アフォリズム。警句を並べ立てて読者を煽り立てるのは著者の得意技だ。目立ってしまうが故に、対立する人々に事欠かずネトウヨを始め、氏の意見から派生する様々な動きとの軋轢を体験的に描いている。けれども戦争の反対は話し合い、平和の反対は無秩序・混乱であると書いてあると「それはそうですね」と思わず頷きたくなってしまう。

氏の発言にふれた方ならご存知でしょうが、彼はアメリカ合衆国が嫌いなのだ。保守を自称する人々は多いが、親米派が多数を占める中で独特です。イラク戦争の失敗を例に、アメリカ合衆国、当時イラク大量破壊兵器があるという偽りの情報を元に戦争を始めたネオコンを弾劾する。

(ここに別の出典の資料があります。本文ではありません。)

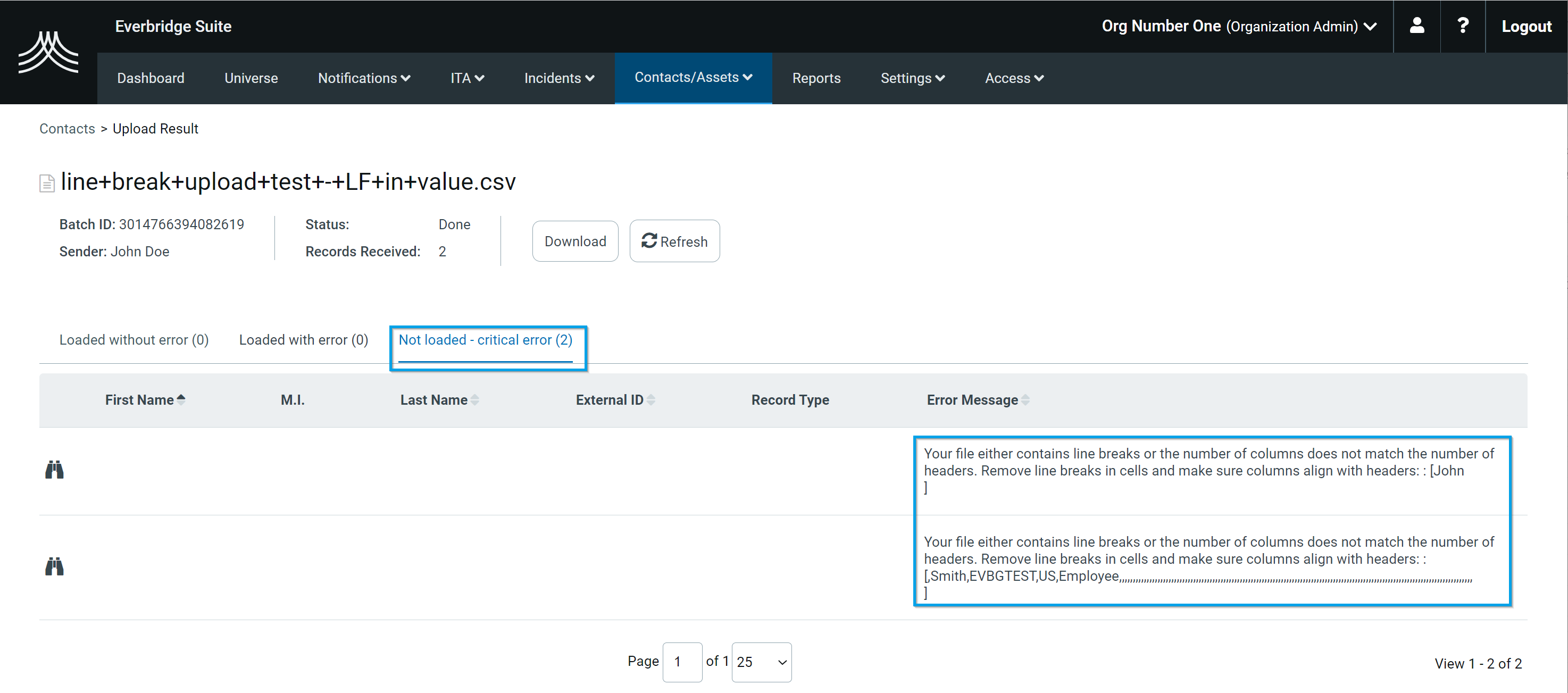Open the Contacts breadcrumb link
Screen dimensions: 1568x693
[66, 128]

著者によると歴史に学び国を守る判断ができるのが保守であり、特定のイデオロギーまたは価値観で国をつくる動きを設計主義と呼んでいる。民主主義はそれぞれの国の歴史文化にふさわしいスタイルがあるのだとも言う。では世界中で同じ方向を向きつつあるSDG sは設計主義ではないのか? 資本主義を設計操作しなければならない危機感からこんな事態に陥ったのではないか? まぁ、その件は本書のテーマから離れてしまうのだろうけど。

氏の心情を愛国心と括ることはできるだろう。日本ではあまり区別されていないが、パトリオティズムナショナリズムを、慎重に使い分けている人々がいることに注意を払いたい。個人的にはナショナリズムには統治機構や一部の思想家が操作して煽り立てる傾向があるように感じる。